En esos escasos segundos en que Mari Carmen y yo volábamos hacia nuestro esperado encuentro, visualicé ese pequeño colegio donde viví buena parte de la pubertad y eclosionó mi adolescencia; en el que la enseñanza no era segregada por sexos, como en casi todos los demás centros, sino que chicos y chicas compartíamos aulas, seguramente más por la escasez de la demanda que por razones pedagógicas o ideológicas. Sin duda, ello ayudó a que me cautivasen –platónicamente– muchas de mis condiscípulas: Matilde, Silvia, Maricarmen, Mercedes, María Luisa…, todas algo mayores que yo, sempiterno benjamín, cautivo de amores imposibles, preso del arrebatado impulso adolescente, varado en un escenario vital tan novedoso como seductor. Pero no sólo de pan vive el hombre. También hice amigos que me duraron muchos años. Algunos todavía perduran: Aniceto y Paco Tarín Herráez, Juan Vicente Muñoz, José Vicente García, Juan Morea, Armando Boullosa, Juanjo Arrastey...

Y se sucedieron los abrazos y las anécdotas, los recuerdos y las invenciones, la alegría de vivir enredados como las cerezas. Allí, viernes y en la tarde, nos vimos y nos recordamos Mercedes y Pilar Saus, Pepe Arrastey, Mari Carmen Tarín y Bienve Valencia, la decana del grupo, alma y columna vertebral entonces y seguramente también ahora. Y nos conchabamos y nos prometimos volver a vernos en el otoño. E hicimos propósito de convencer a quienes no estuvieron allí para que viniesen a la próxima.
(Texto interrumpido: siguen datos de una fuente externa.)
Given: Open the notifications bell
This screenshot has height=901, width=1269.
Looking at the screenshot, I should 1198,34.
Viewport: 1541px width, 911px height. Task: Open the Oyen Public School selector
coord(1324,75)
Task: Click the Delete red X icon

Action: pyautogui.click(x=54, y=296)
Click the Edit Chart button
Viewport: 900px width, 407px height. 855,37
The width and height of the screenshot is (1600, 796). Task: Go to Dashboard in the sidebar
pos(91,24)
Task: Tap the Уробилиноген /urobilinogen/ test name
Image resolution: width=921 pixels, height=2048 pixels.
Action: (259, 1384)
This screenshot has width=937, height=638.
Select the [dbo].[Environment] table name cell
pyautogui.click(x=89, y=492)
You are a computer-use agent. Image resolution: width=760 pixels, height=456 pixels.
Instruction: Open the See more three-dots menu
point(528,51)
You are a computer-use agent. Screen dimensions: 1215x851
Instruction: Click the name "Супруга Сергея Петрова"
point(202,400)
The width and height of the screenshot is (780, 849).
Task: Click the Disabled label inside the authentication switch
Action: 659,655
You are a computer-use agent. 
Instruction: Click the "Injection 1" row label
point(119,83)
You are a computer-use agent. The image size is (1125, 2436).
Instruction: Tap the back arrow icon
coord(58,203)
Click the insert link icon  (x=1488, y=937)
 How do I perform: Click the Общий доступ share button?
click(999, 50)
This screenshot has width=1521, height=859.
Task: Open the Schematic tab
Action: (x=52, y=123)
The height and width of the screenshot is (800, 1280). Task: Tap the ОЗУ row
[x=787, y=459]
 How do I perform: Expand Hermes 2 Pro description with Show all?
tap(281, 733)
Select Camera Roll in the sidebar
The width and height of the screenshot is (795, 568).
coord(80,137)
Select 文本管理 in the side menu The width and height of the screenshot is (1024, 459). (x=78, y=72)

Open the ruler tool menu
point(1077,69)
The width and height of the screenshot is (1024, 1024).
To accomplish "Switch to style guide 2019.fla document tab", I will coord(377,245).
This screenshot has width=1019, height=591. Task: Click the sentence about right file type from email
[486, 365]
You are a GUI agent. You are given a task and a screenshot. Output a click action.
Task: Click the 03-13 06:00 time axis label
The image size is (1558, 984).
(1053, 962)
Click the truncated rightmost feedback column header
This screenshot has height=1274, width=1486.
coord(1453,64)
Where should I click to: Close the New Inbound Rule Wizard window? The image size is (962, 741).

Yo hago votos porque así sea, porque estoy convencido de que la amistad no conoce de patrias ni banderas, como no sabe de rangos ni trienios. Sólo requiere dos adjetivados sustantivos: generosidad e incondicionalidad. Y así surgió o surge, espontáneamente, en cualquier momento de la vida, atrapándonos en su círculo mágico, haciendo irrelevante el intervalo temporal en que la conocemos. No entiende de juegos de adivinación, ni de exclusividad. Es como un Love Parade con barra libre, una fiesta a la que te han invitado y a la que has decidido ir. Yo quiero asistir a todas las fiestas de la amistad a las que me inviten porque estoy convencido de que la amistad, como el amor, es un recurso que se puede compartir hasta el infinito. Y, además, es extraordinariamente saludable. De modo que, queridas Bienve, MariCarmen y Mercedes, espero tener una nueva oportunidad el próximo otoño. Gracias por acogerme tan espléndidamente.